Study material:
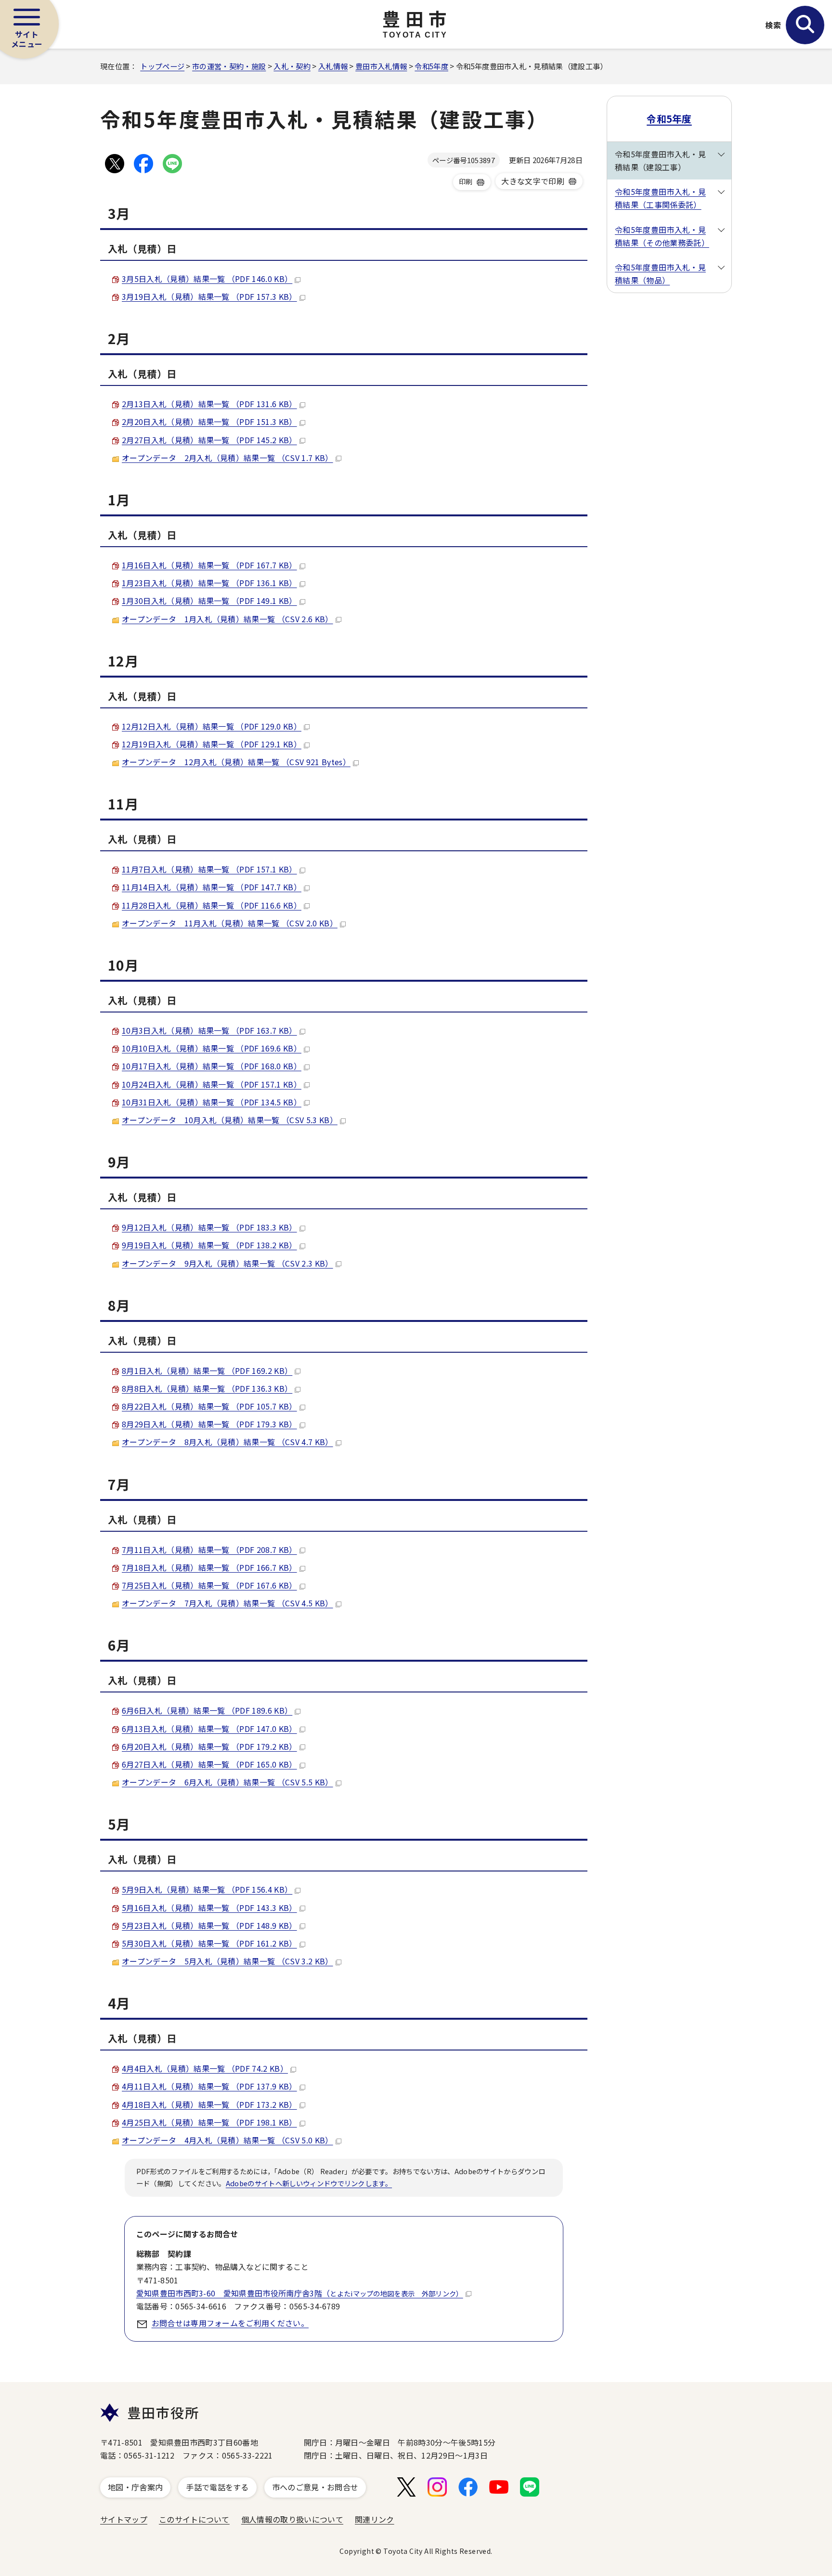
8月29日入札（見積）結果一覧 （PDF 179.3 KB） (209, 1424)
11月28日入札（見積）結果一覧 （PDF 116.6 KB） (211, 905)
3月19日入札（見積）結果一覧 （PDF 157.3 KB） (209, 296)
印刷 (466, 181)
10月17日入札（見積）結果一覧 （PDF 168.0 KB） (211, 1066)
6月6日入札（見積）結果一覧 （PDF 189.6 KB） (207, 1710)
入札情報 (333, 66)
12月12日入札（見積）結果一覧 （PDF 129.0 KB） (211, 726)
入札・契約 (292, 66)
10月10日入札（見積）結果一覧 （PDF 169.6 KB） (211, 1048)
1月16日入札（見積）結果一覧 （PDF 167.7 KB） (209, 565)
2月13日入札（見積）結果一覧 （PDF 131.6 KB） (209, 404)
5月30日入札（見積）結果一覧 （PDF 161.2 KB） (209, 1943)
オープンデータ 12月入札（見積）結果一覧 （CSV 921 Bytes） (236, 762)
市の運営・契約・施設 (229, 66)
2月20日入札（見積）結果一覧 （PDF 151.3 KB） (209, 421)
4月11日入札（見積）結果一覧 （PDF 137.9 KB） (209, 2086)
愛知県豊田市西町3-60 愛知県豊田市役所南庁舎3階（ (299, 2293)
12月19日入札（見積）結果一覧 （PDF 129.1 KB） (211, 744)
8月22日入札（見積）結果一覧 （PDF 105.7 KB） (209, 1406)
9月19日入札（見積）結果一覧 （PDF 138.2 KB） (209, 1245)
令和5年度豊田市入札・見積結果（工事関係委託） (660, 198)
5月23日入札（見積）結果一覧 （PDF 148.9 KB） (209, 1925)
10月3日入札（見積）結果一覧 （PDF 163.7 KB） (209, 1030)
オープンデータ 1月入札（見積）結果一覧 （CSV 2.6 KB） (227, 619)
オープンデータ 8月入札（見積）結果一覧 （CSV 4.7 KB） (227, 1442)
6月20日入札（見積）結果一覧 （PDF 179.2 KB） (209, 1746)
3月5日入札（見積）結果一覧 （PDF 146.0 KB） (207, 278)
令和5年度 (431, 66)
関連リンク (374, 2519)
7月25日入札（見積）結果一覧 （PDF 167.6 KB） (209, 1585)
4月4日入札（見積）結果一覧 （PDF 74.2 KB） (205, 2068)
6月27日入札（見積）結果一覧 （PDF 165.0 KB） (209, 1764)
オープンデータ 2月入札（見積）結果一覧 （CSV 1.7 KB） (227, 457)
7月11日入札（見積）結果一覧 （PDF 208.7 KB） (209, 1549)
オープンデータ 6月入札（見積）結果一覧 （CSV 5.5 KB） (227, 1782)
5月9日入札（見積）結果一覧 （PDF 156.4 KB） (207, 1889)
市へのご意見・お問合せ (315, 2487)
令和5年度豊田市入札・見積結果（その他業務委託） (662, 236)
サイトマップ (123, 2519)
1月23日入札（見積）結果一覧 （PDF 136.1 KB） (209, 583)
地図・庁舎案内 (135, 2487)
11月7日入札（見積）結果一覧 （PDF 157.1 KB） (209, 869)
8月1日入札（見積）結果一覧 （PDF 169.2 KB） (207, 1370)
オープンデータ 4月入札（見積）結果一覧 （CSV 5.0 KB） (227, 2140)
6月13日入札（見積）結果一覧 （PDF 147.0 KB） (209, 1728)
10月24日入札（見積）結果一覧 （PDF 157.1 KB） (211, 1084)
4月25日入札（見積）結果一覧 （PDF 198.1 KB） (209, 2122)
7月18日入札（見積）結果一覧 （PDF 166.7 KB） (209, 1567)
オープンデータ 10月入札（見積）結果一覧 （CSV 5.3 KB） (230, 1120)
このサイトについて (194, 2519)
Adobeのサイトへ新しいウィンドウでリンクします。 (309, 2183)
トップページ (162, 66)
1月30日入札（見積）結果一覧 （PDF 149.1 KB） (209, 600)
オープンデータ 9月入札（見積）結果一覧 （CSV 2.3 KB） (227, 1263)
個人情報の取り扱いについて (292, 2519)
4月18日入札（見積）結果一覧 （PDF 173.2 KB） (209, 2104)
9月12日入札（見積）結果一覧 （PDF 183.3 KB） (209, 1227)
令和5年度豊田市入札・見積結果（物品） (660, 273)
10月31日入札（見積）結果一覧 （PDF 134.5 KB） (211, 1102)
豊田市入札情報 (381, 66)
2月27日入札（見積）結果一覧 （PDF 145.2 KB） (209, 440)
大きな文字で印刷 (532, 181)
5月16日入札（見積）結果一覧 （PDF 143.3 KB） (209, 1907)
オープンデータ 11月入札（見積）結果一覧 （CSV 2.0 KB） (230, 923)
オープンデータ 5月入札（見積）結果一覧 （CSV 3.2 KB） (227, 1961)
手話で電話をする (217, 2487)
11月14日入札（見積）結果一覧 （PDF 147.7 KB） (211, 887)
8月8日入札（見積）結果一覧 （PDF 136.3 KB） (207, 1388)
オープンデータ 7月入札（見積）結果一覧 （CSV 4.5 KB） (227, 1603)
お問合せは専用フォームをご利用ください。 (230, 2323)
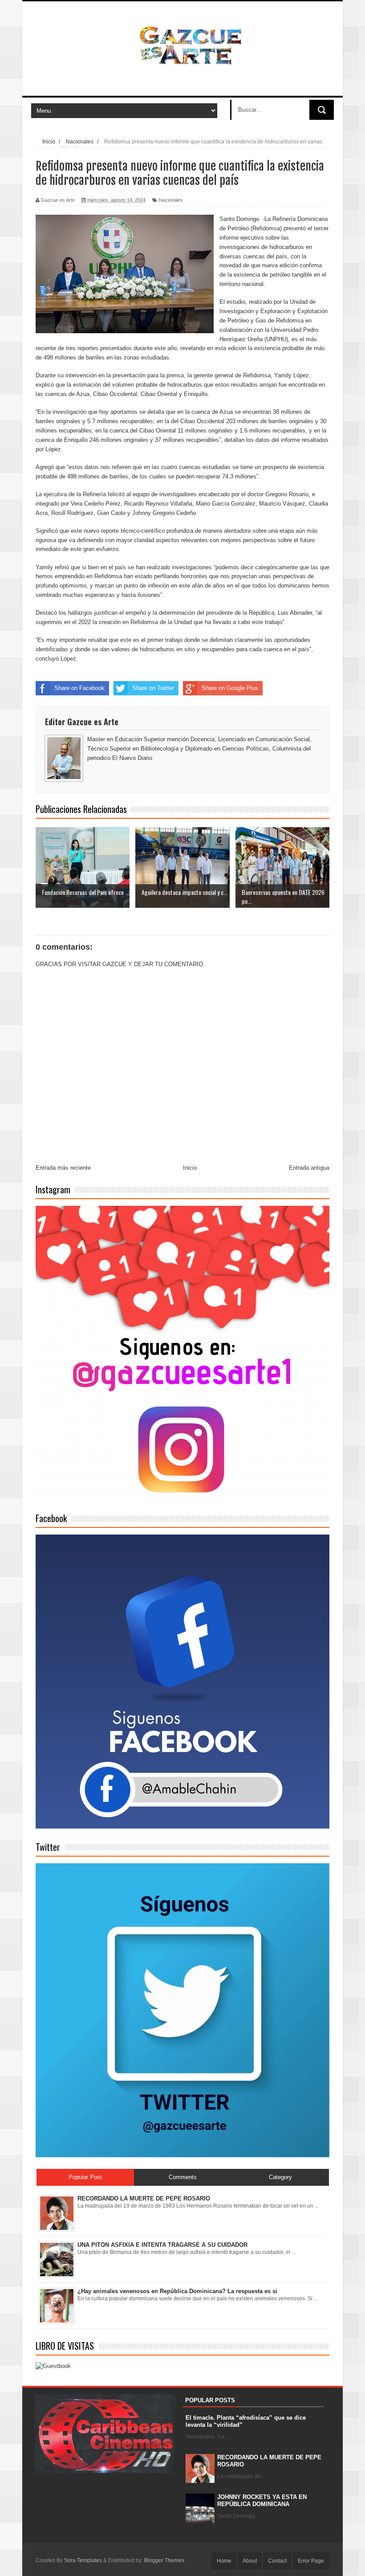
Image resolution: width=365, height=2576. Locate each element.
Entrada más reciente (63, 1167)
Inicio (190, 1167)
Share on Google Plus (230, 688)
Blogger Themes (164, 2560)
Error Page (311, 2561)
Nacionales (171, 200)
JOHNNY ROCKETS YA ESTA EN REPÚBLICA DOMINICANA (262, 2500)
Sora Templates (83, 2560)
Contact (277, 2561)
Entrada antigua (309, 1167)
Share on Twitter (153, 688)
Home (224, 2561)
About (250, 2561)
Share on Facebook (79, 688)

Work order: The answer must be an exact reproduction of the records, with every picture left out.

Output of the exercise:
8月29日入札（見積）結果一覧 （PDF 179.3 KB） (209, 1424)
11月28日入札（見積）結果一覧 （PDF 116.6 KB） (211, 905)
3月19日入札（見積）結果一覧 （PDF 157.3 KB） (209, 296)
印刷 (466, 181)
10月17日入札（見積）結果一覧 （PDF 168.0 KB） (211, 1066)
6月6日入札（見積）結果一覧 （PDF 189.6 KB） (207, 1710)
入札情報 (333, 66)
12月12日入札（見積）結果一覧 （PDF 129.0 KB） (211, 726)
入札・契約 (292, 66)
10月10日入札（見積）結果一覧 （PDF 169.6 KB） (211, 1048)
1月16日入札（見積）結果一覧 （PDF 167.7 KB） (209, 565)
2月13日入札（見積）結果一覧 （PDF 131.6 KB） (209, 404)
5月30日入札（見積）結果一覧 （PDF 161.2 KB） (209, 1943)
オープンデータ 12月入札（見積）結果一覧 （CSV 921 Bytes） (236, 762)
市の運営・契約・施設 (229, 66)
2月20日入札（見積）結果一覧 （PDF 151.3 KB） (209, 421)
4月11日入札（見積）結果一覧 （PDF 137.9 KB） (209, 2086)
愛知県豊田市西町3-60 愛知県豊田市役所南庁舎3階（ (299, 2293)
12月19日入札（見積）結果一覧 （PDF 129.1 KB） (211, 744)
8月22日入札（見積）結果一覧 （PDF 105.7 KB） (209, 1406)
9月19日入札（見積）結果一覧 （PDF 138.2 KB） (209, 1245)
令和5年度豊田市入札・見積結果（工事関係委託） (660, 198)
5月23日入札（見積）結果一覧 （PDF 148.9 KB） (209, 1925)
10月3日入札（見積）結果一覧 （PDF 163.7 KB） (209, 1030)
オープンデータ 1月入札（見積）結果一覧 （CSV 2.6 KB） (227, 619)
オープンデータ 8月入札（見積）結果一覧 （CSV 4.7 KB） (227, 1442)
6月20日入札（見積）結果一覧 （PDF 179.2 KB） (209, 1746)
3月5日入札（見積）結果一覧 （PDF 146.0 KB） (207, 278)
令和5年度 (431, 66)
関連リンク (374, 2519)
7月25日入札（見積）結果一覧 （PDF 167.6 KB） (209, 1585)
4月4日入札（見積）結果一覧 （PDF 74.2 KB） (205, 2068)
6月27日入札（見積）結果一覧 （PDF 165.0 KB） (209, 1764)
オープンデータ 2月入札（見積）結果一覧 （CSV 1.7 KB） (227, 457)
7月11日入札（見積）結果一覧 （PDF 208.7 KB） (209, 1549)
オープンデータ 6月入札（見積）結果一覧 （CSV 5.5 KB） (227, 1782)
5月9日入札（見積）結果一覧 （PDF 156.4 KB） (207, 1889)
市へのご意見・お問合せ (315, 2487)
令和5年度豊田市入札・見積結果（その他業務委託） (662, 236)
サイトマップ (123, 2519)
1月23日入札（見積）結果一覧 （PDF 136.1 KB） (209, 583)
地図・庁舎案内 (135, 2487)
11月7日入札（見積）結果一覧 （PDF 157.1 KB） (209, 869)
8月1日入札（見積）結果一覧 （PDF 169.2 KB） (207, 1370)
オープンデータ 4月入札（見積）結果一覧 （CSV 5.0 KB） (227, 2140)
6月13日入札（見積）結果一覧 （PDF 147.0 KB） (209, 1728)
10月24日入札（見積）結果一覧 （PDF 157.1 KB） (211, 1084)
4月25日入札（見積）結果一覧 （PDF 198.1 KB） (209, 2122)
7月18日入札（見積）結果一覧 （PDF 166.7 KB） (209, 1567)
オープンデータ 10月入札（見積）結果一覧 （CSV 5.3 KB） (230, 1120)
このサイトについて (194, 2519)
Adobeのサイトへ新しいウィンドウでリンクします。 (309, 2183)
トップページ (162, 66)
1月30日入札（見積）結果一覧 （PDF 149.1 KB） (209, 600)
オープンデータ 9月入札（見積）結果一覧 （CSV 2.3 KB） (227, 1263)
個人情報の取り扱いについて (292, 2519)
4月18日入札（見積）結果一覧 （PDF 173.2 KB） (209, 2104)
9月12日入札（見積）結果一覧 （PDF 183.3 KB） (209, 1227)
令和5年度豊田市入札・見積結果（物品） (660, 273)
10月31日入札（見積）結果一覧 （PDF 134.5 KB） (211, 1102)
豊田市入札情報 (381, 66)
2月27日入札（見積）結果一覧 （PDF 145.2 KB） (209, 440)
大きな文字で印刷 (532, 181)
5月16日入札（見積）結果一覧 （PDF 143.3 KB） (209, 1907)
オープンデータ 11月入札（見積）結果一覧 （CSV 2.0 KB） (230, 923)
オープンデータ 5月入札（見積）結果一覧 （CSV 3.2 KB） (227, 1961)
手話で電話をする (217, 2487)
11月14日入札（見積）結果一覧 （PDF 147.7 KB） (211, 887)
8月8日入札（見積）結果一覧 （PDF 136.3 KB） (207, 1388)
オープンデータ 7月入札（見積）結果一覧 （CSV 4.5 KB） (227, 1603)
お問合せは専用フォームをご利用ください。 (230, 2323)
Image resolution: width=365, height=2576. Locate each element.
Entrada más reciente (63, 1167)
Inicio (190, 1167)
Share on Google Plus (230, 688)
Blogger Themes (164, 2560)
Error Page (311, 2561)
Nacionales (171, 200)
JOHNNY ROCKETS YA ESTA EN REPÚBLICA DOMINICANA (262, 2500)
Sora Templates (83, 2560)
Contact (277, 2561)
Entrada antigua (309, 1167)
Share on Twitter (153, 688)
Home (224, 2561)
About (250, 2561)
Share on Facebook (79, 688)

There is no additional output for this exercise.